Dans le cadre d’une activité extra-scolaire, elle a donc multiplié les activités liées à l’environnement : “J’ai choisi d’attirer l’attention des élèves sur les rivières, la pollution de la terre et de l’air ou sur le changement climatique”, explique l’enseignante. Elle les a aussi emmenés suivre des cours d’écologie à la fac : “Si on n’est pas informés sur un sujet, on ne peut pas le défendre”. Et si selon elle, il n’est jamais trop tard, c’est toujours mieux de commencer le plus tôt possible.
Après cette virée à l’université, Marica a imaginé un concours entre les élèves avec pour objectif de concevoir divers projets écologiques. À la clé pour le groupe victorieux ? 2000 BAM (environ 1000€). Une coquette somme que les gagnants, qui avaient imaginé un lycée écologique avec un toit de verdure et des parties consacrées à la biologie et à l’écologie, ont utilisée pour s’acheter des vélos, histoire de rester dans la thématique écolo.
Le manque d’opportunités explique le désinvestissement de la jeunesse
Trente lycéens ont participé au projet et ont ensuite pris part à l’installation de poubelles de tri dans le lycée : “Ils étaient vraiment volontaires. J’ai été surprise que mon cours reçoive un tel succès”, se réjouit la professeure.
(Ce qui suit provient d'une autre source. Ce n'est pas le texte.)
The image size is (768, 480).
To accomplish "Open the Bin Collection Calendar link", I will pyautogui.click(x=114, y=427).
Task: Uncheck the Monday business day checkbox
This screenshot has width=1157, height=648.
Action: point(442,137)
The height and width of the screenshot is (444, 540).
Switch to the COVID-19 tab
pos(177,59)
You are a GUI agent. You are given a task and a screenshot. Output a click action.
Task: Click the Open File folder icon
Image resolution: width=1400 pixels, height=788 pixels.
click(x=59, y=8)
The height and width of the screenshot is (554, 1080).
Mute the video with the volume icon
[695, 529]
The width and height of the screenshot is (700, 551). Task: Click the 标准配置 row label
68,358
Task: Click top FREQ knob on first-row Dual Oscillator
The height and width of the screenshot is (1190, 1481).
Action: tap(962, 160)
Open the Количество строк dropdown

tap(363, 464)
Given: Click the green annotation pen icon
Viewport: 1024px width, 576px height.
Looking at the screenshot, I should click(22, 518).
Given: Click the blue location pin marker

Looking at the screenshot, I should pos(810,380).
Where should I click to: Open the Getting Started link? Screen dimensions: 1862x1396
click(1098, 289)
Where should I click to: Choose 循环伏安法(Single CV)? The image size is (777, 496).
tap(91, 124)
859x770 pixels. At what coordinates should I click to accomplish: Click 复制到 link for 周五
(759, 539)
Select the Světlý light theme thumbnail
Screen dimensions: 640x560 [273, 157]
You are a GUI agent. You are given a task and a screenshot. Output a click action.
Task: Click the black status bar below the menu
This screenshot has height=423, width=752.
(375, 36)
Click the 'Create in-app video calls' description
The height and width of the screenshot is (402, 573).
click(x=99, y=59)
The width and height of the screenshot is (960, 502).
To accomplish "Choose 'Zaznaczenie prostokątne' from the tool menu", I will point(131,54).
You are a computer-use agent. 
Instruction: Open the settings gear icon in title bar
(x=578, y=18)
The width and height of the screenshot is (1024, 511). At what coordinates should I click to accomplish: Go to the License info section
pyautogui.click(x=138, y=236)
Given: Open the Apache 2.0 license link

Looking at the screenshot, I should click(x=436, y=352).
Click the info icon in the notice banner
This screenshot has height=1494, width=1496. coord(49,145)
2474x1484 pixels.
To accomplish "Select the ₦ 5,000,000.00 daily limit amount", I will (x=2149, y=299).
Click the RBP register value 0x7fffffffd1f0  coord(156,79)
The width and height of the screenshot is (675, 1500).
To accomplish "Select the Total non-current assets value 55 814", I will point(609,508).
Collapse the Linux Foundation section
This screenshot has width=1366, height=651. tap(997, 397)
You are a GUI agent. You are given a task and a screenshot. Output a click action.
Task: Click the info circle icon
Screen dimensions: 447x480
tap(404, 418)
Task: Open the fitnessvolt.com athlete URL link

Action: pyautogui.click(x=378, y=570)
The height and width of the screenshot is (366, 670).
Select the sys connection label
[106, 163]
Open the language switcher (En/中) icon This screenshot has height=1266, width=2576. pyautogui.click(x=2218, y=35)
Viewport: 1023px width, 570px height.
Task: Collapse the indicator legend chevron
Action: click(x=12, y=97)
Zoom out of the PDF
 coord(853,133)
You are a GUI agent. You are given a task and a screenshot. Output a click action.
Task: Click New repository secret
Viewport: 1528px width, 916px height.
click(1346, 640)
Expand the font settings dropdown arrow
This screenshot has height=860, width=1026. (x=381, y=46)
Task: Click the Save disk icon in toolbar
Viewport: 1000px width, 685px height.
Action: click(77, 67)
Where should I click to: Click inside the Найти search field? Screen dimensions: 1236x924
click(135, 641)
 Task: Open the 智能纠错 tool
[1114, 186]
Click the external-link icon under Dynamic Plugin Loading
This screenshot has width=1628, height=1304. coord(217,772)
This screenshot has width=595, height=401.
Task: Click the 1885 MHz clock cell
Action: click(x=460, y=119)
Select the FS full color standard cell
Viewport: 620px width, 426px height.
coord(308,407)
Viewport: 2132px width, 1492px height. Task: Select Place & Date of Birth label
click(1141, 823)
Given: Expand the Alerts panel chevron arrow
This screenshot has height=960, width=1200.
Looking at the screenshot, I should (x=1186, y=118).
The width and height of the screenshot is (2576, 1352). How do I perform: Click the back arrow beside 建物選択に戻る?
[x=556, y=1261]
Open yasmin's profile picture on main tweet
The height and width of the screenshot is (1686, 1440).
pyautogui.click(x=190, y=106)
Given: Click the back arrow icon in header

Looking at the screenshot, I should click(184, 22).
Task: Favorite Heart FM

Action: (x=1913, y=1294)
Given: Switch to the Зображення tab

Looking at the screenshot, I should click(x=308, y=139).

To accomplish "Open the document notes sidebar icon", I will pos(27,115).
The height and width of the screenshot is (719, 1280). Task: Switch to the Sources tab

Pour elle, le problème est le manque d’opportunités offertes aux jeunes : “Les anciennes générations sont coupables de ne pas permettre à la jeunesse de se réaliser. Elles ne montrent pas l’exemple. Comment attendre des jeunes un changement si on ne leur donne aucun moyen d’évoluer ?”.
Du point de vue de Đorđe, l’un des élèves de ce lycée, “c’est trop compliqué de changer les choses” mais pour Jelena et Nađa, lycéennes dans le même établissement : “Les autres ne font pas attention à leur comportement, ils ne respectent pas les poubelles de tri par exemple. Or si on est soutenus et unis, on en est capables.”
Une vision d’unité que partage Saša du centre environnemental : “Il faut un mix entre l’énergie des jeunes et l’expérience des plus âgés. Et surtout n’exclure personne sinon on n’arrivera jamais à se rassembler pour avancer”.
L’avenir repose sur la jeunesse
Marko, inhalateur en poche, rappelle l’histoire particulière de la Bosnie-Herzégovine, marquée par la guerre et les conflits communautaires : “Si on était une démocratie parfaite, on pourrait s’occuper de l’environnement mais on ne peut pas oublier les autres problèmes qui provoquent tous nos ressentiments”.
Pourtant au mot futur, c’est l’espoir qu’il choisit d’associer. Un espoir embrassé par Petar et ses camarades : “Le changement va venir des jeunes parce que c’est sur eux que le monde repose aujourd’hui”. Pour cela, les étudiants exhortent les pays les plus riches à leur venir en aide et à développer des solutions, des idées, notamment “à travers les nouvelles technologies”. Marica aimerait aussi davantage de soutien de l’Union européenne pour sensibiliser les jeunes et la population en général à l’urgence environnementale.
En attendant que, comme le prédit Milica, les nouvelles générations “pleines d’énergie et de volonté” changent les choses, Marko, lui, plante un arbre chaque année : “Pas seulement pour moi ou pour ma famille, mais pour purifier l’air, pour tout le monde”. Une initiative partagée par les étudiants de la faculté d’écologie qui à chaque naissance plantent un nouvel arbre, comme pour tenter de contrebalancer la pollution engendrée par leurs aînés. Ils espèrent que les responsables politiques répondront un jour à leur appel et donneront aux futures générations les moyens d’améliorer la situation.